The sun's super-heated atmosphere
For those lucky enough to be in the path of totality, they’ll be treated to the beauty of the corona. But keep your limes in the fridge: I’m not referring to the popular alcoholic beverage. Instead, I'm talking about the incredible atmosphere of the sun. On the average day, the sun is far too bright to see the corona. In fact, the only time you are able to see it with the naked eye is during a total solar eclipse.

Image courtesy of NASA

The corona has been fascinating astronomers for centuries because it is still largely a mystery to us. Temperatures on the surface of the sun have been measured to be about 10,000°, but the corona that surrounds the sun averages temperatures of over 1,000,000°. Yes, you read that right, over 1 million degrees Fahrenheit-- but scientists are still clueless as to why this is. Regardless, it makes for an incredible sight to see for the lucky few who witness it during its brief 2-4 minute appearance. 

Image courtesy of NASA

An eerie twilight
Unlike their lunar cousins which occur at night, solar eclipses occur during daylight hours. The moon moving in front of the afternoon sun will cause the effect of briefly turning day into night for those closest to totality. Most others will experience a type of temporary twilight, but at the same time a very different type of twilight from those in the evening.
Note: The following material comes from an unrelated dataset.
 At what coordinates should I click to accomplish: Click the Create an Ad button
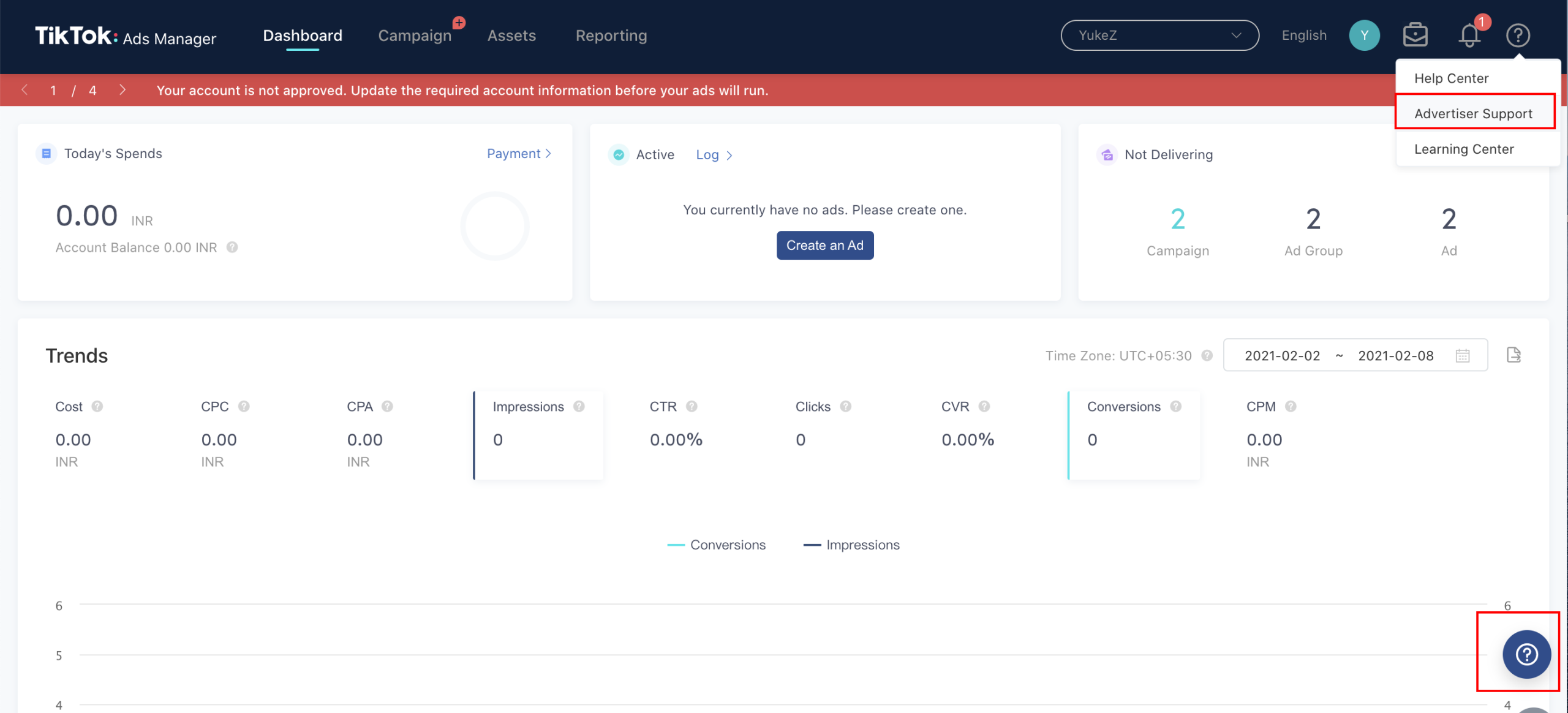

Colors in the sky will look a little strange due to the differences in light reaching our planet. Expect the deepest, darkest coloring closest to the sun, while the horizon glows in every direction. If you are outside the city, animals like birds and crickets tend to go quiet as the eclipse peaks. Temperatures have also been known to drop between 5-20°F as we briefly lose the sun's full heating effect during what is typically the hottest period of the day.

The eclipse where you live
The question on everyone’s minds is of course, “What will it look like where I live?” Well, the good folks at Google teamed up with the University of California, Berkeley to answer this question for you with the Eclipse Megamovie. Simply enter your city at the top of this page, and you can run through exactly what the eclipse will look like at your home, and the times to watch.

Image: Eclipse MegaMovie 2017

In Washington, D.C., for example, the eclipse will peak just after 2:42 pm on Monday, August 21, with about 81 percent of the sun covered. Since the sun is not fully covered in this area, YOU MUST WEAR EYE PROTECTION when viewing the eclipse or you could do severe damage to your eye. It is only safe to view the eclipse with the naked eye if the sun will be fully covered.

To download a map showing the path of the eclipse, click here

What will D.C. see?
If you want to see more coverage, you'll need to head to the “zone of totality,” Cities like Columbia, S.C. and Nashville, Tenn. are two of the more major cities that will witness full coverage for a brief period of time (about a 6 to 8 hour drive from D.C.).

Hoping to catch a complete solar eclipse in D.C.? Well, I'm sorry to say, you will be waiting quite a while. The city itself has never seen a total solar eclipse since its approval all the way back in 1790. In fact, the last time the zone of totality passed over the region where Washington, D.C. now stands was back in 1478. This came just 27 years after a total solar eclipse in 1451, so the 1400 would have been a great year for the city.

So when is the next one? Just over four centuries away on September 12, 2444. That is the only total eclipse for Washington, DC. this millennium. Oh, and it will only last a little over 30 seconds. Needless to say, the District is not the city to be this millennium if you’re an eclipse lover. Where's the best place to be? How about the city of Cabondale, Ill., just south of St. Louis, Mo., which will not only experience the full glory of the eclipse in August, but also a total solar eclipse in 2024 as well.